Una delle cose importanti del progetto è la sua portata: ho sparato da 250 a 300 persone in totale. Per rappresentare una battaglia epica come Waterloo, penso che avesse bisogno di una certa scala in termini di quantità di persone.

Che cosa esattamente della tua prima esperienza ti ha fatto venire voglia di tornare indietro e fare di più?

Una delle cose che mi ha sorpreso è stata la disciplina militare. Pensavo di essere in grado di allestire il mio studio e trascinare alcuni rievocatori per scattare delle foto. Ma non ha funzionato così.

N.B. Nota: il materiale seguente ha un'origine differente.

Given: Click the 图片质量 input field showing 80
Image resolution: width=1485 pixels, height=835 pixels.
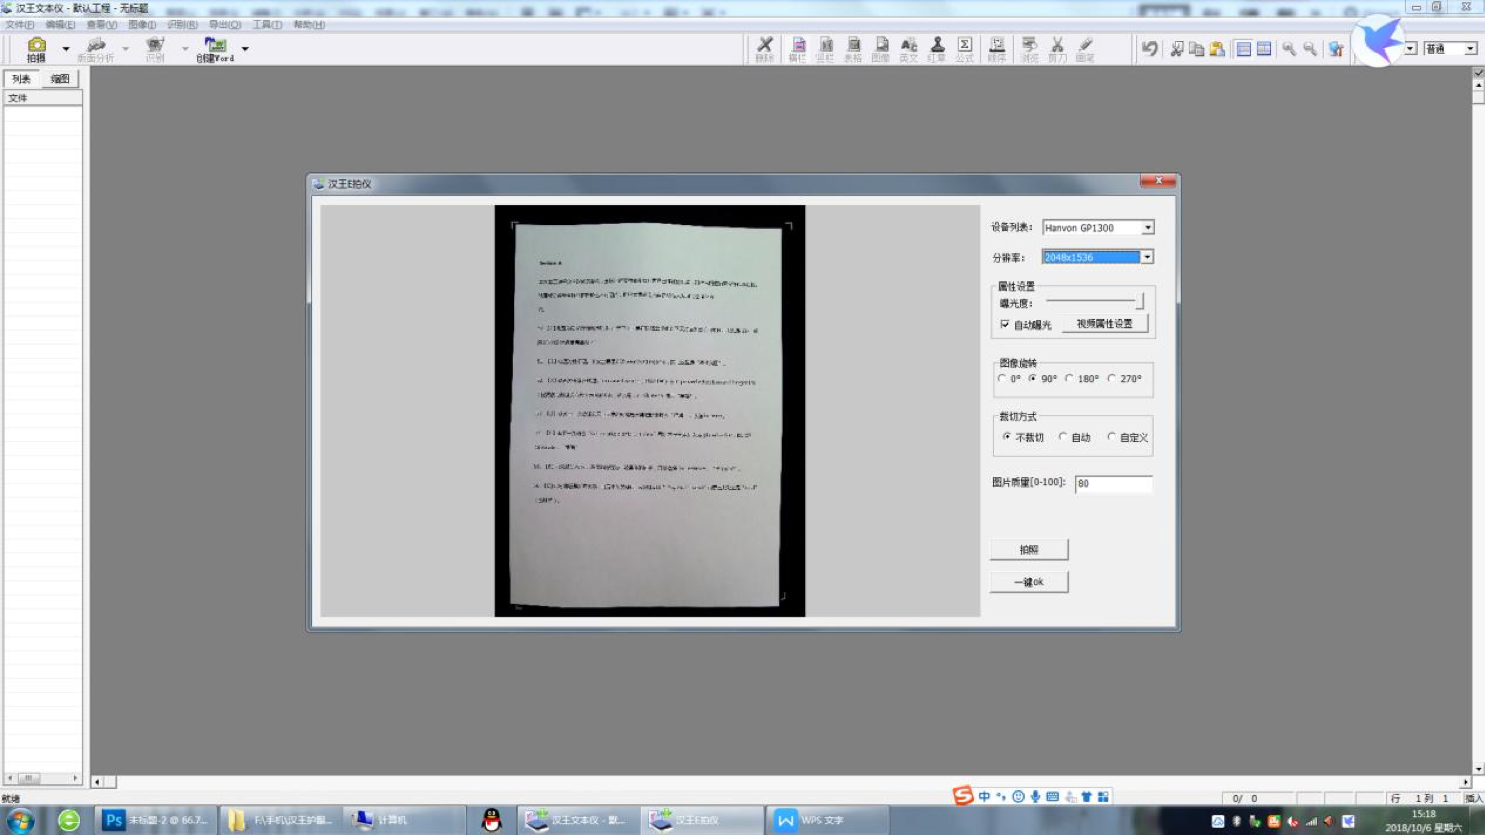Looking at the screenshot, I should tap(1112, 484).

Una volta che sono in grado, in unità, devono seguire il comando e chiedere al loro ufficiale comandante se possono andare. Non possono lasciare un trapano, una parata o qualcosa del genere. È stato molto più difficile trovare il tempo di sparare a queste persone tra tutte le loro manovre disciplinate di quanto mi aspettassi davvero. Ho pensato che sarebbe stato più simile a un campeggio a tema gratuito per tutti, ma non è affatto così. Lo prendono incredibilmente sul serio.

Quando sono tornato a Londra e stavo guardando le foto, ho davvero sentito che c'era tensione, questa ambiguità sul fatto che fossero reali o falsi. Non li guardi immediatamente e pensi che siano rievocatori. Ovviamente lo sono e la qualità della fotografia è molto diversa dalla tecnologia che esisteva in quel momento. Sono in uno studio, isolati e separati dallo sfondo, ma sembra che vivano in battaglia. Hanno segni neri intorno alle labbra come avrebbero fatto i soldati. È logico che non si sentano solo persone che indossano abiti antichi.

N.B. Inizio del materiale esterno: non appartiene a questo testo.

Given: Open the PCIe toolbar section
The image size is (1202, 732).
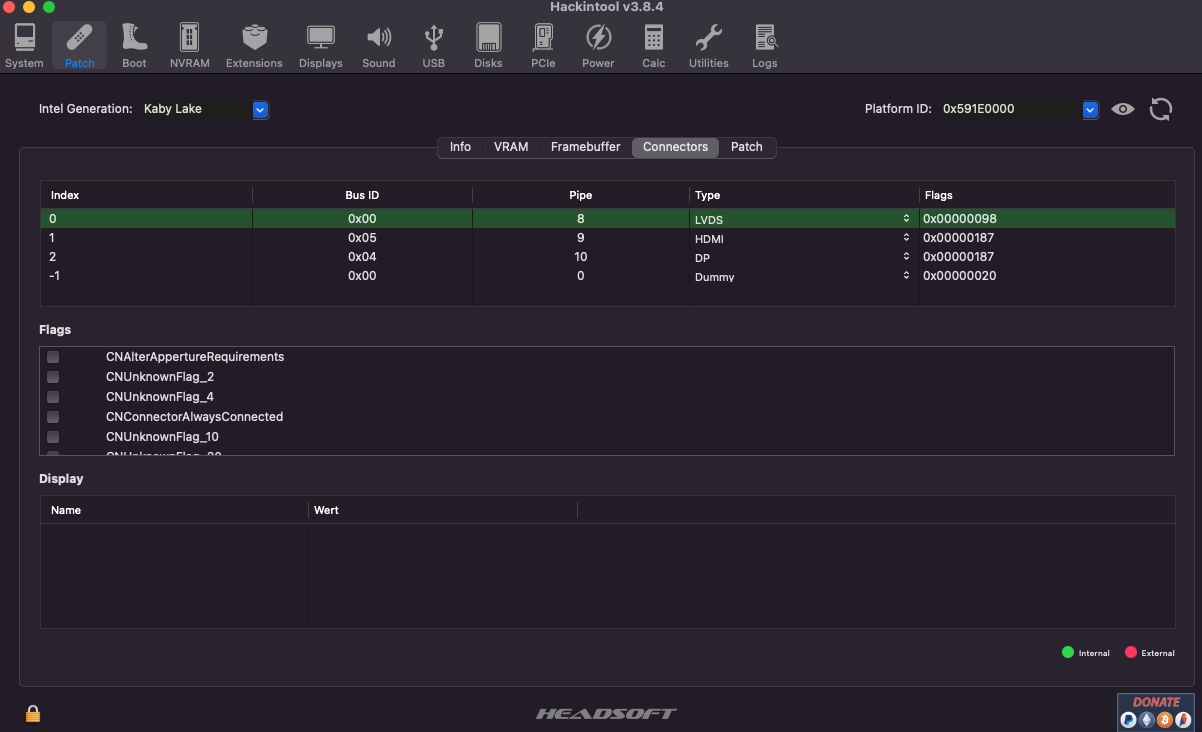Looking at the screenshot, I should (x=543, y=46).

E poi l'anniversario mancava qualche anno, quindi mi sentivo come se dovessi continuare.

Hai detto che ottenere ritratti di soldati, come questi, rispetto a una scena d'azione di un conflitto è molto diverso. Potresti descrivere di più ciò che ciascuno porta rispettivamente allo spettatore?

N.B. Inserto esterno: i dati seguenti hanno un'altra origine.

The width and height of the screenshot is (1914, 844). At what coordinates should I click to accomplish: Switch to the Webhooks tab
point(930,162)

Penso che ci sia qualcosa di molto messo in scena in queste immagini: si trovano in un ambiente artificiale e sono illuminate e guardano dritto verso l'obiettivo. È una relazione molto diversa che lo spettatore dovrebbe avere con la persona in piedi di fronte a uno scatto di reportage.

La cosa che volevo assolutamente evitare era andare a una rievocazione e girare reportage e creare questa realtà artificiale di provare a sparare qualcosa di falso, in modo reale.

Ho pensato di perpetuare la ricreazione della scena, illuminarla e farli stare direttamente davanti alla cinepresa in una posa diretta avrebbe reso più simile ai primi ritratti mai fatti di soldati. Quando è iniziata la fotografia, non c'era molta azione perché il film era molto lento. Una delle cose che potevi fare era il paesaggio e l'altra era la ritrattistica. In una certa misura, la ritrattistica è stata più difficile perché le esposizioni sono state di 30 secondi e le persone in attesa hanno dovuto rimanere ferme. Avevano le staffe per il collo per tenere ferme le persone mentre stavano facendo scattare i loro ritratti.

Durante la guerra civile americana, la maggior parte dei soldati stava facendo piccoli ritratti. La fotografia ha democratizzato il ritratto durante la notte. Quindi avevi ricchi e poveri, bianco e nero, nord e sud, tutti fatti con i loro ritratti. Erano, nel complesso, abbastanza formali, seduti davanti alla telecamera, guardando dritto davanti a sé.

Volevo fare qualcosa di abbastanza classico.

Quali forze vedi che catalizzano l'emergere del fotografo di guerra?

La guerra è una di quelle cose primordiali nell'umanità. È così profondamente radicato nelle società: cercare di capire il conflitto e la portata della miseria e della devastazione che può portare. Penso che la fotografia più interessante stia sempre cercando di esplorare e capire qualcosa.

La guerra è probabilmente una delle cose più difficili da capire. Perché siamo così distruttivi l'uno contro l'altro?

Un'altra delle cose potenti della fotografia è la connessione che crea tra lo spettatore e il soggetto. Uno degli obiettivi della mia fotografia è quello di restringere la distanza tra uno spettatore e un soggetto: rendere la persona che guarda l'immagine più vicina alla persona nella foto, di quanto forse sarebbe stata. Per capire qualcosa in più sulla loro condizione e su come erano le loro vite. Questo è il modo in cui la fotografia può esplorare la condizione umana e restringere la distanza tra le persone dall'altra parte del mondo.